INDUSTRY.co.id - Tanjung Lesung — Suara gamelan berpadu dengan nyanyian lagu daerah menggema di tengah hamparan sawah hijau Tanjung Lesung, Banten.
Di bawah terik matahari, empat petani berlari sambil tertawa lepas, tubuh mereka penuh lumpur. Begitu seseorang tertangkap, tanpa banyak bicara, ia langsung diangkat dan—byur!—dilempar ke tengah sawah yang becek. Dalam hitungan menit, semua yang hadir sudah ikut mandi lumpur bersama, tawa riuh pun pecah di udara.
Inilah suasana hangat Sedekah Bumi, tradisi tahunan yang terus dijaga para petani di kawasan wisata Tanjung Lesung. Lebih dari sekadar perayaan, tradisi ini menjadi simbol rasa syukur atas hasil panen dan kesuburan tanah yang mereka kelola dengan penuh cinta.
“Tradisi ini sudah dilakukan puluhan tahun, seiring dengan berkembangnya kawasan Tanjung Lesung sebagai destinasi wisata,” ujar Poernomo Siswoprasetijo, Direktur Utama Tanjung Lesung.
Menurutnya, Sedekah Bumi menjadi wujud rasa terima kasih kepada Tuhan atas limpahan hasil panen yang tak hanya lahir dari kerja keras, tapi juga berkah alam.
“Para petani percaya, keberhasilan panen bukan semata dari tenaga manusia, tapi juga karena restu Tuhan dan alam,” tambahnya.
Panen Raya hingga Wisata Petik Semangka
Tanjung Lesung selama ini dikenal karena pantainya yang eksotis. Namun, di balik keindahan itu, kawasan ekonomi khusus pariwisata ini juga punya hubungan erat dengan dunia pertanian. Para petani lokal menanam padi, palawija, hingga semangka di lahan garapan yang disediakan pengelola kawasan.

“Kalau dihitung total, hasil panen padi di Tanjung Lesung sudah mencapai ratusan ton,” ungkap Poernomo.
Ia bahkan mengenang kunjungan Menteri Pertanian Syahrul Yasin Limpo (periode 2019–2023) yang pernah datang langsung untuk meninjau panen raya. “Itu bukti bahwa hasil pertanian di sini diakui kualitasnya dan berkontribusi pada ketahanan pangan nasional,” katanya.
Kunto Wijoyo, Direktur Operasional Tanjung Lesung, menambahkan bahwa ada sekitar 200 petani yang tergabung dalam Paguyuban Tani Tanjung Lesung. Mereka menggarap lahan kecil antara 1.000–2.000 meter persegi, namun jumlahnya cukup signifikan dalam menopang ekonomi masyarakat sekitar.
“Posisi kami bukan hanya memberi izin menggarap lahan, tapi juga memastikan produksi petani berjalan lancar dan memberikan manfaat ekonomi yang nyata,” ujar Kunto.

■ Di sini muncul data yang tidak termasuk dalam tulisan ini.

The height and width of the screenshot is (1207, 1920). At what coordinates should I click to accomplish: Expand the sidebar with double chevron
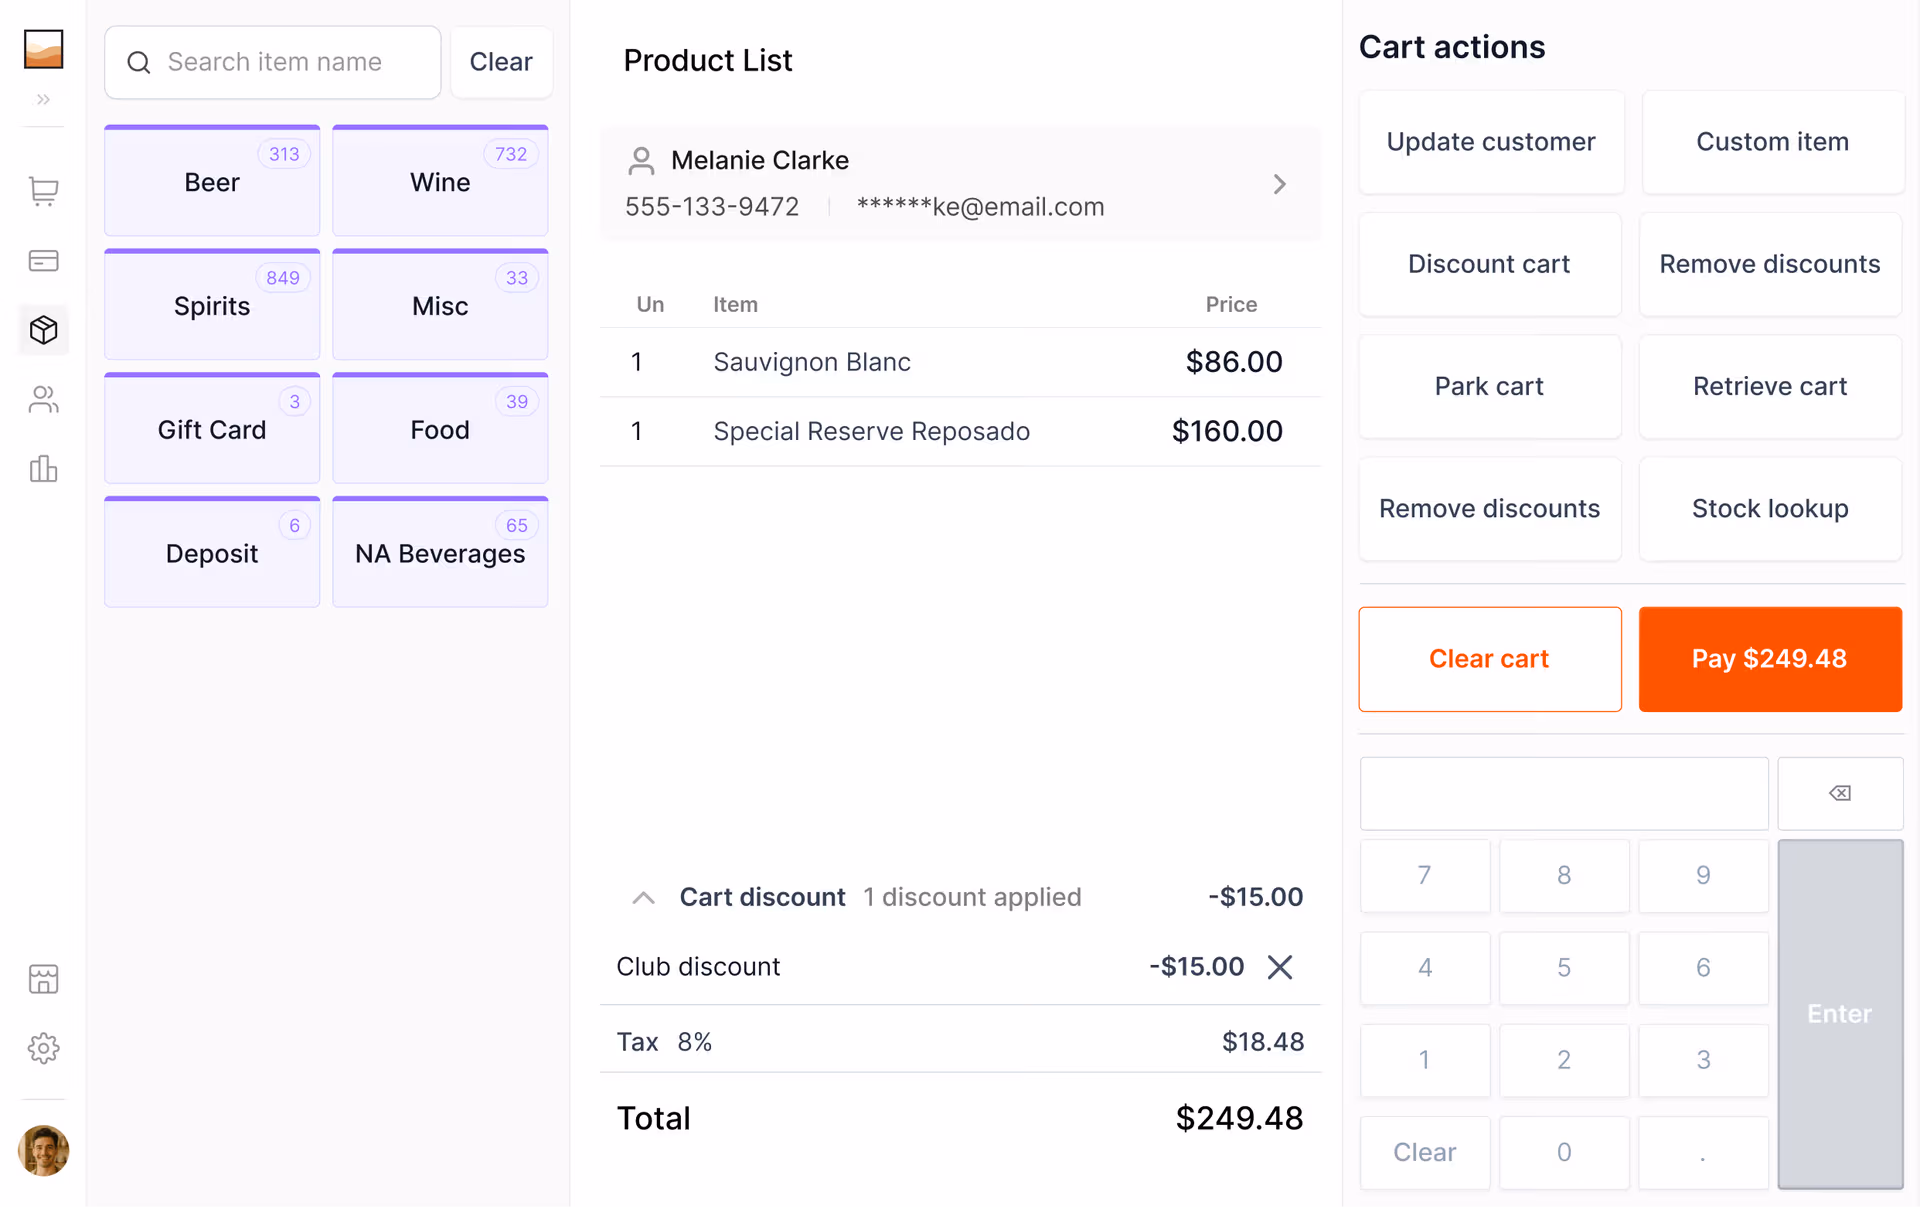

Dari kolaborasi antara pengelola kawasan dan petani ini, lahirlah ide wisata baru: panen semangka bersama wisatawan. Saat musim panen tiba, wisatawan yang berkunjung ke Tanjung Lesung bisa ikut turun ke ladang, memetik semangka matang, dan menikmatinya langsung di tempat.
“Bagi wisatawan, ini pengalaman yang menyenangkan. Bagi petani, mereka tak perlu repot ke pasar karena hasil panen langsung dibeli pengunjung,” kata Kunto dengan senyum lebar.
Simbol Harmoni Alam dan Pariwisata
Tradisi Sedekah Bumi tahun ini juga dihadiri oleh para direksi Tanjung Lesung yang ikut berdoa bersama petani di sawah.

“Terima kasih atas izin dan dukungan yang diberikan,” ucap Deni, perwakilan Paguyuban Tani Tanjung Lesung.
“Semoga tanah tetap subur, panen berlimpah, dan hubungan kami dengan Tanjung Lesung terus harmonis," tambahnya.
Menutup acara, Kunto menegaskan bahwa semua kegiatan ini, mulai dari doa di pinggir sawah hingga wisata panen semangka, adalah bukti nyata bahwa pariwisata bisa berjalan seiring dengan pelestarian alam dan kesejahteraan masyarakat.
“Bagi sebagian orang mungkin ini hal sederhana. Tapi bagi kami, inilah bentuk harmoni antara manusia, alam, dan semangat pariwisata berkelanjutan," tutup Kunto.